When our fab was transferred to TriQuint (three inch to five inch conversion) i was put in charge of the transfer team at AT&T Bell Labs. Another SBU had been chosen to lead the transfer, they tried for almost two years and failed. I toldl our group we must take this from them and run it since our wafer store is almost depleted, was never intended to take this long. Our only salvation was

1. my scripts that predicted yield
2. Our SBU manager David Harrison, who, being a realist, doubled the store before fab shut down (for transfer).

I was able to set the targets, we resolved each one in our transfer meeting with TriQuint Or, with Doctor Brophy on the TriQuint side.

about 90 days later we had our first lot with 98 percent yield.

Now why did i succeed ? because the first SBU was using fixed second level model extractions. They would run a lot, and then test the lot and then reset what they thought they needed to, then another run and more testing.

I did not of that, i extracted to targets from wafers, i based my optimization, not on averages but on individual devices. The high variability was actually a plus here.

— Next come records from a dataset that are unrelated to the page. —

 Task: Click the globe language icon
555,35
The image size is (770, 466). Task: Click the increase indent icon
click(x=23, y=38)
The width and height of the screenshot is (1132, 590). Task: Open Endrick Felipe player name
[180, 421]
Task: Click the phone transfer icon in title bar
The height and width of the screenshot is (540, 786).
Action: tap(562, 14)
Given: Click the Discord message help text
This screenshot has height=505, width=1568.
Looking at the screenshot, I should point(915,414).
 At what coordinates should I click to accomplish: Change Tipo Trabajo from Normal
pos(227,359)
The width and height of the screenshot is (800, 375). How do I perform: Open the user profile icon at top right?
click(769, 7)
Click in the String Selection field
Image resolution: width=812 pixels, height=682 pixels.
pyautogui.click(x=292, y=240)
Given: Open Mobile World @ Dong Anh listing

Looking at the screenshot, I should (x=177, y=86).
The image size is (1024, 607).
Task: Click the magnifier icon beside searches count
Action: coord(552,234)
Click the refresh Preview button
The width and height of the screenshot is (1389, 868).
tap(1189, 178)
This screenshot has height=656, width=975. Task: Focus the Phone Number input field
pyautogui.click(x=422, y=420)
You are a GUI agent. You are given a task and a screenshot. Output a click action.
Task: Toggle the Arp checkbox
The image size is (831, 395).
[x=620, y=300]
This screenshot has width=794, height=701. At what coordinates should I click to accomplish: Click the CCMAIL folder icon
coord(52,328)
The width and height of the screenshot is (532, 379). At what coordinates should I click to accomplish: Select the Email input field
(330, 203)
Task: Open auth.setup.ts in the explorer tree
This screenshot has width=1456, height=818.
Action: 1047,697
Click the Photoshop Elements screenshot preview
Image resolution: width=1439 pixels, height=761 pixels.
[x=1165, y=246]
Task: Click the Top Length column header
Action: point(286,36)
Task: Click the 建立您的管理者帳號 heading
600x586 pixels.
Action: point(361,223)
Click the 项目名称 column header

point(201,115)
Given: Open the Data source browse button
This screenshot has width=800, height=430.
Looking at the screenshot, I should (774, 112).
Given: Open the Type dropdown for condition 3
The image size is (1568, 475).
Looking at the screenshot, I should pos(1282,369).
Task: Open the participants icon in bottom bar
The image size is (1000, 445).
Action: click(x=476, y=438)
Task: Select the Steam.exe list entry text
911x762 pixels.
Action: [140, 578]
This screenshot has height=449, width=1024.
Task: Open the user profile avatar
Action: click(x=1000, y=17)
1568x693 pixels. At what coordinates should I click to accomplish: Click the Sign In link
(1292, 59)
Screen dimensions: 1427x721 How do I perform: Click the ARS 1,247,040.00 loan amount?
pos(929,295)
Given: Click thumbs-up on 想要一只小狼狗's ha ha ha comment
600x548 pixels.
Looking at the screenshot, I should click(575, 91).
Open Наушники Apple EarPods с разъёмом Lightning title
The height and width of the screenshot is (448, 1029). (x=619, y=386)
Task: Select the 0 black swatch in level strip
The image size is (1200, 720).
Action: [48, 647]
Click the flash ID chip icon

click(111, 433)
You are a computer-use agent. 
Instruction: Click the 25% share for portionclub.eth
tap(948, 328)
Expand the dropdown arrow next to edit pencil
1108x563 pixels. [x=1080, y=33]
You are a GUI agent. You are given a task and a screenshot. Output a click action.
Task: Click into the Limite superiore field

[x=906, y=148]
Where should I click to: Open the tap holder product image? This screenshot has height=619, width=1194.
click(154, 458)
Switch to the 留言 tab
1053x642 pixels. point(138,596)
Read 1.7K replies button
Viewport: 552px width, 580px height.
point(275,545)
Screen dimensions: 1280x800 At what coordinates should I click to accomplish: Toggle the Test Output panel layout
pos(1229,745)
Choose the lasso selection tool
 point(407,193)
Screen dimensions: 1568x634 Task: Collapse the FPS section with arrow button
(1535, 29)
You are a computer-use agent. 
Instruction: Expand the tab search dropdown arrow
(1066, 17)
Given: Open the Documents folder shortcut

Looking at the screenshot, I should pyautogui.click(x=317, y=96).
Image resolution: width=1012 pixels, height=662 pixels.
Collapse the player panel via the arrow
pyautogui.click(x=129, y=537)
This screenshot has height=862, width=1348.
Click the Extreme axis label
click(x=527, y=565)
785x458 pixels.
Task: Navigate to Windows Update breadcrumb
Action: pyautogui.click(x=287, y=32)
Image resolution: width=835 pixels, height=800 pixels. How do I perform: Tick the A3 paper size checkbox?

I set the targets and we ran the first lot and it was good, because i already knew what made a good device from the process data itself.

Our SBU went from being the least profitable at AT&T to being the most profitable, RETURNING $250M on $500M in sales.

LASTLY, with this type of model, i added a slider control panel to the model, which allowed me to see how variations in any process parameter would affect device characteristics and yield.

Now as a postscript, i have been accused of being used to unlimited resources of large companies. Let me say our SBU was small (being the least profitable), many times i had to go to our scrap warehouse ( i knew the operators there very well, who loved to see me come in). This was the place where all the other SBU sent their old equipment to be scrapped, i put a lot of it back into service in our line, since, well, at the time we were the least favorite. Even so, my management trusted me and allowed me to get the training and tools i needed to transform our SBU and i delivered on their trust in me. We had the best people in the world in our SBU, each and every one, i miss that can do skunkworks drive, open minded and dedication where anything dreamed can be realized.